The sensory and cognitive basis of three-dimensional distance estimation in a teleost fish - WCUB, ENWW

Lead Research Organisation: University of Oxford
Department Name: Interdisciplinary Bioscience DTP

Abstract

Research Summary:Animal navigation, or more specifically the problem of how animals learn, remember and use information from their spatial environment, has received increasing interest particularly over the last fifty years, with the 2014 Nobel Prize awarded for the discovery of brain cells responsible for encoding space in the hippocampus and entorhinal cortex of mammals1,2. Homing navigation, the ability to return to a goal following a foraging journey, pursuit of a mate or predator avoidance for example, is perhaps the most broadly studied form of navigation, with evidence of its widespread importance across the vertebrate and invertebrate clades. Here, we are separating it from 'true navigation', the ability to return home even after experimental displacement (birds3; turtles4). For simplicity, homing can be split into three broad strands: trail following, such as following a pheromone trail deposited on the outward journey; piloting between learned visual landmarks; and, path integration. The latter involves the animal continuously updating its distance and direction from its origin (home nest) independently of visual landmarks, such that it can follow a direct vector home regardless of the series of vectors making up the outward journey5-7. In order to path integrate, an animal needs to be able to continuously keep track of the distance and direction of its travel. The former metric will be the focus of this project; using the Mexican cavefish Astyanax fasciatus as my model system, I aim to use a simple behavioural task that has been pre-tested in a pilot study, to explore
both the sensory and cognitive basis of distance estimation in teleost fish across three-dimensional space. Unlike the directional component required for path integration, there have thus far been no empirical studies investigating the accuracy or mechanisms of distance estimation in fish. The project therefore has two core themes: (i) Can fish estimate distance, and if so with what accuracy? (ii) What sensory information do they use to estimate distance? Pelagic fish are interesting experimental subjects for the study of spatial cognition because they must navigate through volumetric space, extracting and encoding relevant sensory information from both the horizontal and vertical planes. This provides additional scope for investigating any differences between the sensory and cognitive basis of odometry across the orthogonal planes. Unlike surface bound animals, such as rats, that show anisotropic representation of space at behavioural and neural levels with lower accuracy vertical encoding, freely moving fish are perhaps more likely to show isotropic representation of space, with equal accuracy in both planes, as has recently been found in
hummingbirds8,9 and at the neural level in bats10,11, both of which also freely exploit volumetric space.
================
Name each broad strand of homing given in the cavefish project abstract above. The rows that follow come from a separate source, not from the cavefish project abstract.

(Collected data entries)
================
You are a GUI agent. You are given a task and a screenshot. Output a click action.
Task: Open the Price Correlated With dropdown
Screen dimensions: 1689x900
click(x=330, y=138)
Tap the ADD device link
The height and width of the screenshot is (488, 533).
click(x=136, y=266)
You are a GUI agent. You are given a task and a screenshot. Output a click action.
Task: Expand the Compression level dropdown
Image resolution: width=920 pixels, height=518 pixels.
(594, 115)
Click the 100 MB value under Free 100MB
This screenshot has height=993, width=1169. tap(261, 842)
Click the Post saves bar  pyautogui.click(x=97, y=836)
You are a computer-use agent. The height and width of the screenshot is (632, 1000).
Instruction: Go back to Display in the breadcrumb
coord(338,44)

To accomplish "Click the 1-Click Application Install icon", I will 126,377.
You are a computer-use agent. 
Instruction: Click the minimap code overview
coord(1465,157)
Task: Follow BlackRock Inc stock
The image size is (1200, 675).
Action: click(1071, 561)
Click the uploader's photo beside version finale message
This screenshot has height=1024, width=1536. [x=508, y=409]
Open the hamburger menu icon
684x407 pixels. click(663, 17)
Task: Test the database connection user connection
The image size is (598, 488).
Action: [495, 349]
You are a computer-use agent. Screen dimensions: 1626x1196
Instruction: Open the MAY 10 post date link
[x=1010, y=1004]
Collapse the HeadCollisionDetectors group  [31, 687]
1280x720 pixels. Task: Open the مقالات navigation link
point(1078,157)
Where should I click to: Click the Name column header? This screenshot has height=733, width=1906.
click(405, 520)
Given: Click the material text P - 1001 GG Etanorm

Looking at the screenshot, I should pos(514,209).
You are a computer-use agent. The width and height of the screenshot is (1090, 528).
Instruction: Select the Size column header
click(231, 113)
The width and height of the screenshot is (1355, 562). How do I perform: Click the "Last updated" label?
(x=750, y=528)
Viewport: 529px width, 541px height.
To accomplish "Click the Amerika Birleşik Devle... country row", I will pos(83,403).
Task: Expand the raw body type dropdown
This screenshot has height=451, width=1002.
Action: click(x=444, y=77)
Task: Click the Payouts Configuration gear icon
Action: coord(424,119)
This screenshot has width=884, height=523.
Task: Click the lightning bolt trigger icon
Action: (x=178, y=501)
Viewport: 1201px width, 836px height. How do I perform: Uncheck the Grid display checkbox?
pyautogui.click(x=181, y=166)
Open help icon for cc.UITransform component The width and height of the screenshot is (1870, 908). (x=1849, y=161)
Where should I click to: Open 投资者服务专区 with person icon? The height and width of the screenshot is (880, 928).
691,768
================
- **Exercise answer**
- Trail following
- Piloting between learned visual landmarks
- Path integration